WORK ORDER: Whenever a line below holds the word "using", copy that line.

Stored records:
-- -- --

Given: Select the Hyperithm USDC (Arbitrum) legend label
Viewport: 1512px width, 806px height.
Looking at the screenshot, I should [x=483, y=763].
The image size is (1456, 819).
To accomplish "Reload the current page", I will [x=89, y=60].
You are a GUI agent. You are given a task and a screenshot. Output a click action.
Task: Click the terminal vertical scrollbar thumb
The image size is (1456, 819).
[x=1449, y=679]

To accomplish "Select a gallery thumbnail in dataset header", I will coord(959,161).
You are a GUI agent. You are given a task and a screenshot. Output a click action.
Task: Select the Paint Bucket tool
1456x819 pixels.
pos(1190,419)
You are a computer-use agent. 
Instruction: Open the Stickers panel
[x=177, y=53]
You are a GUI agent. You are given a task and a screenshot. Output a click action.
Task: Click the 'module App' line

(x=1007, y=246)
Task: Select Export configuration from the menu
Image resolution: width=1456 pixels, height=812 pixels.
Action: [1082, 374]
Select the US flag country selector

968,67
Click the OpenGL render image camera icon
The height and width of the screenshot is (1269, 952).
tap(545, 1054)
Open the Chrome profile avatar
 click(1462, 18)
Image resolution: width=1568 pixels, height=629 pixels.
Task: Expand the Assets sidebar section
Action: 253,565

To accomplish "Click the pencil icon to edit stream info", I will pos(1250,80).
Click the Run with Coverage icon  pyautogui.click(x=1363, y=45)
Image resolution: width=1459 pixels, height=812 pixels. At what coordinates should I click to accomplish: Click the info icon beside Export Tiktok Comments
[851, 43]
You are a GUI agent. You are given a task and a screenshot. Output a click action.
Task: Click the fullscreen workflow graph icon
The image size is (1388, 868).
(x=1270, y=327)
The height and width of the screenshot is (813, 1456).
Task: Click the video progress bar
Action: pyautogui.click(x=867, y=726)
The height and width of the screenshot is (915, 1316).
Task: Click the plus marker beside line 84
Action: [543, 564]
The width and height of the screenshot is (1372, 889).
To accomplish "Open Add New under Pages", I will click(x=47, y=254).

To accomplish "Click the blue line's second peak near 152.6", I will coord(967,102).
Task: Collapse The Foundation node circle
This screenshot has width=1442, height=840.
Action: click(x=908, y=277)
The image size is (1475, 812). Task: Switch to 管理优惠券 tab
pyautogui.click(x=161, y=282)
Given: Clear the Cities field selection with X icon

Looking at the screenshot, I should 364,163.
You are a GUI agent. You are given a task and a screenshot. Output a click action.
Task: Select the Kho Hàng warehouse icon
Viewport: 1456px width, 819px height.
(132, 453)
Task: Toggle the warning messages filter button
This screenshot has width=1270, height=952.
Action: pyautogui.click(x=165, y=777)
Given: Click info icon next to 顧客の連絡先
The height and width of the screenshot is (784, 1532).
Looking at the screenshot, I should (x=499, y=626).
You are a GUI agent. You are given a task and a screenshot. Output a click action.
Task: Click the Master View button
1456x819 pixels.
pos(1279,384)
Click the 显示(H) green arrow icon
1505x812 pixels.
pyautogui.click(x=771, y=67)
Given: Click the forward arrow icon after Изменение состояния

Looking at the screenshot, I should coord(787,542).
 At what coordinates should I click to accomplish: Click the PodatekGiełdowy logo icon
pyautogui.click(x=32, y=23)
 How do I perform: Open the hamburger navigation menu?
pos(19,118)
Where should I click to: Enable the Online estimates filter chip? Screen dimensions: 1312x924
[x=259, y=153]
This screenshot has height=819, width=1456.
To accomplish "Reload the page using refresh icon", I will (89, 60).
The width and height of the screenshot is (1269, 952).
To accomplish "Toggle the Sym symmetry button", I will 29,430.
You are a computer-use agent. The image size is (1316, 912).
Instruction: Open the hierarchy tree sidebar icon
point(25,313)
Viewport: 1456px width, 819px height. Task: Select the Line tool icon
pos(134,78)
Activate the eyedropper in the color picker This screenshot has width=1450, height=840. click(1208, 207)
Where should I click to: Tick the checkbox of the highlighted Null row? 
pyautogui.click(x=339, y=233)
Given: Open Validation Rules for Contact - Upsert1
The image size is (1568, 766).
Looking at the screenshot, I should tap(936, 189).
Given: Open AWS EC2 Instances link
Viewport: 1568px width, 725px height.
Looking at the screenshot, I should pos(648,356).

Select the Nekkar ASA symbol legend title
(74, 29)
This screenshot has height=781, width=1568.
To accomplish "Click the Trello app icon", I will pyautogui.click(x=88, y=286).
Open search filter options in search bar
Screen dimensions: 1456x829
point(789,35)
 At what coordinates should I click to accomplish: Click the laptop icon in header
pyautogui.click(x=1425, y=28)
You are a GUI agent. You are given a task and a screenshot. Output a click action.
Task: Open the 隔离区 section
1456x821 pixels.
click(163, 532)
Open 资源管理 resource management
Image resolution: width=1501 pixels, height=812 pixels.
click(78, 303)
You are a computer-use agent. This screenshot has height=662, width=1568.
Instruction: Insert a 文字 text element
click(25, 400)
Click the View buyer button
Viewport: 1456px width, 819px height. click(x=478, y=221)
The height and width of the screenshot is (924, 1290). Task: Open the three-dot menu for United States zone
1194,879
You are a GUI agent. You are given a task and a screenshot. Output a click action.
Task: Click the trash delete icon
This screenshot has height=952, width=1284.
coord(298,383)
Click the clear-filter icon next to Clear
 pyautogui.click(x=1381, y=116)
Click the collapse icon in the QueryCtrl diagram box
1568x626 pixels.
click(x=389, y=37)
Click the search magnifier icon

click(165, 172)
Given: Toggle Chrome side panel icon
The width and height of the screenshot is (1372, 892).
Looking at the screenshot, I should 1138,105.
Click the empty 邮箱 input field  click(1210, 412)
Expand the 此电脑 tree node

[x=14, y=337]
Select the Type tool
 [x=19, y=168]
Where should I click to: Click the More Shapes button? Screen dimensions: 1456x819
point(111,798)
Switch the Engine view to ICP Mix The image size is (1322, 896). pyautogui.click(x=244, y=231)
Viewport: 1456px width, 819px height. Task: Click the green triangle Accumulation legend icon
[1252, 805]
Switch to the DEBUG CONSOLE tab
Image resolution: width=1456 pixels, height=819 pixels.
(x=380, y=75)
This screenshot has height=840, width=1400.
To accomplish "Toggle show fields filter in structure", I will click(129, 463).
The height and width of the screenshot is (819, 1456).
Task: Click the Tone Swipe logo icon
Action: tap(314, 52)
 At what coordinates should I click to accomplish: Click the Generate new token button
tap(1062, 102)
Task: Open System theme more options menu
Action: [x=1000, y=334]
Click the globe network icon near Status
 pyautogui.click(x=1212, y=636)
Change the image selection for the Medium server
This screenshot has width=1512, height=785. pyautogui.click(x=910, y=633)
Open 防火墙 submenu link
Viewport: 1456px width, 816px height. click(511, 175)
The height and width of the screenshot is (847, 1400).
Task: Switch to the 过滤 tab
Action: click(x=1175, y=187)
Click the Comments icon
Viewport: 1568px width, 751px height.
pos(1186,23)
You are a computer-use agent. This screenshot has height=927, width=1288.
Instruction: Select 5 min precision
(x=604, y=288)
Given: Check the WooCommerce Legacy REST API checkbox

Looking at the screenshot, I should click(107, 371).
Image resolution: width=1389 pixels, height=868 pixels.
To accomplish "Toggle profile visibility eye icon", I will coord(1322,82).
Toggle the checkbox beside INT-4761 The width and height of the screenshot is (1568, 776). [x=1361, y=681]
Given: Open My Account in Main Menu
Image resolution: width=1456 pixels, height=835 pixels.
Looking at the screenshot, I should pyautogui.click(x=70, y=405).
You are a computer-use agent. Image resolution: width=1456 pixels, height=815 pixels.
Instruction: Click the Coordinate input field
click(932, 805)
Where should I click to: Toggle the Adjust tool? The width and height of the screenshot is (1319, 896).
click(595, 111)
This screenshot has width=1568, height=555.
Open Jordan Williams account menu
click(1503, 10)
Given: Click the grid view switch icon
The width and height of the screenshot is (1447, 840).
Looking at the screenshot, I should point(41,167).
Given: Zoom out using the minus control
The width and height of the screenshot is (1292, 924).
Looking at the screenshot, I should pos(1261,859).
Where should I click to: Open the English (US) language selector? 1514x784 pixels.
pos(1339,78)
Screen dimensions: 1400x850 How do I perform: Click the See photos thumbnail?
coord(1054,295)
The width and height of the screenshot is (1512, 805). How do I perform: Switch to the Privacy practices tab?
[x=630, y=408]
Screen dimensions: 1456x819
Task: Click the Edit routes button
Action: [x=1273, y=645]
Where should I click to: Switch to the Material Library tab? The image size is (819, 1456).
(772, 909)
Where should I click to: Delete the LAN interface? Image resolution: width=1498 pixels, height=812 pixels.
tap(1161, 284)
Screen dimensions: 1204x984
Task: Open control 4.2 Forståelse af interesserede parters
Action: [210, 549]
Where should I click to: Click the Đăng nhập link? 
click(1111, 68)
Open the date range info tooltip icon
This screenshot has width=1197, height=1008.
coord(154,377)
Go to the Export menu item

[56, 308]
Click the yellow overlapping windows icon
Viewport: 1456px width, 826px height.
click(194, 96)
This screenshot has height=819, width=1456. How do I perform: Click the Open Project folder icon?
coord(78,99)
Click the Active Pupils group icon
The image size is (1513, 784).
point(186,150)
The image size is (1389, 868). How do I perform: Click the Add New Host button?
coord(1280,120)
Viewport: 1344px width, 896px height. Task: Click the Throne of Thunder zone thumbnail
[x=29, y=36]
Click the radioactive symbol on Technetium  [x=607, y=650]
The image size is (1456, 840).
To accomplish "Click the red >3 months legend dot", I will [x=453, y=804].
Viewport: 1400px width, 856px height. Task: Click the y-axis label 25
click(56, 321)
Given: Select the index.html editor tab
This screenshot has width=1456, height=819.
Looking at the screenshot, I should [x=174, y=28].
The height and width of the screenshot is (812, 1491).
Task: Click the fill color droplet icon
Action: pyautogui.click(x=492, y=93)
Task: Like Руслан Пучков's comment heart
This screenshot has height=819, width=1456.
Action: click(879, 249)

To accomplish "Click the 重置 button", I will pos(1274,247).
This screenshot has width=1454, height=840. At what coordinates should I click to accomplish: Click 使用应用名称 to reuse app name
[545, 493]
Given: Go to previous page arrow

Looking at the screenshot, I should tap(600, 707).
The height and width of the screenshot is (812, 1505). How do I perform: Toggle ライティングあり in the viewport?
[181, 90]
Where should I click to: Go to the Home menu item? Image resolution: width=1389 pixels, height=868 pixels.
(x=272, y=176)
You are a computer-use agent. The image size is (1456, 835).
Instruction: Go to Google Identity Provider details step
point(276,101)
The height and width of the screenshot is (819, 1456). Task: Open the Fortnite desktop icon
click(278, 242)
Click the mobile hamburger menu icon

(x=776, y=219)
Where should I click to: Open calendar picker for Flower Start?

-- -- --

WRITTEN ANSWER:
To accomplish "Reload the page using refresh icon", I will (89, 60).
Given: Zoom out using the minus control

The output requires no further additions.